Graham Billing

Graham Billing
Born
Graham John Billing

(1936-01-12)12 January 1936
Dunedin, New Zealand
Died11 December 2001(2001-12-11) (aged 65)
Berhampore, Wellington, New Zealand
Nationality New Zealand
Occupation(s)novelist, poet, journalist

Graham John Billing (12 January 1936 – 11 December 2001) was a New Zealand novelist, journalist and poet. He was born in Dunedin, and educated at the Otago Boys' High School and the University of Otago where his father was professor of economics.

He was a newspaper and radio journalist from 1958 to 1977. He had spent four years working on ships, which is reflected in the novel The Slipway. He was information officer for the New Zealand Antarctic Research Programme from 1962 to 1964, reflected in his first novel Forbush and the Penguins, which was adapted to film in 1971 as Mr. Forbush and the Penguins.
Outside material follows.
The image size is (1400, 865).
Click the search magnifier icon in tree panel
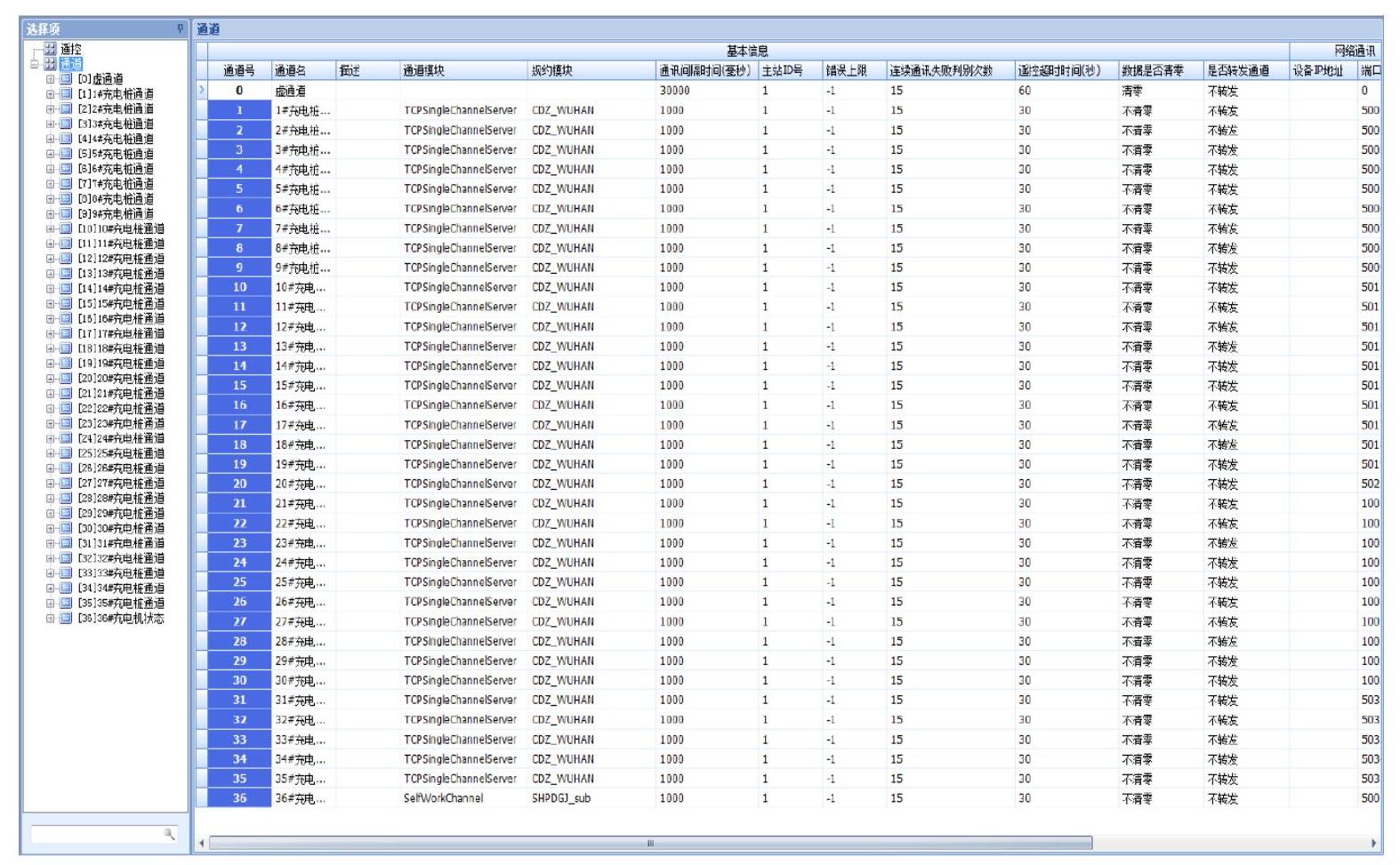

Billing was awarded the Robert Burns Fellowship in Dunedin in 1973. The poems in Changing Countries were written after two years teaching in Australia from 1974 to 1975.

An autobiographical element in The Slipway is his struggle with alcoholism. He also wrote three radio plays and the text for three non-fiction works South: Man and Nature in Antarctica (1964), New Zealand: The Sunlit Land (1966) and The New Zealanders (1975, 1979).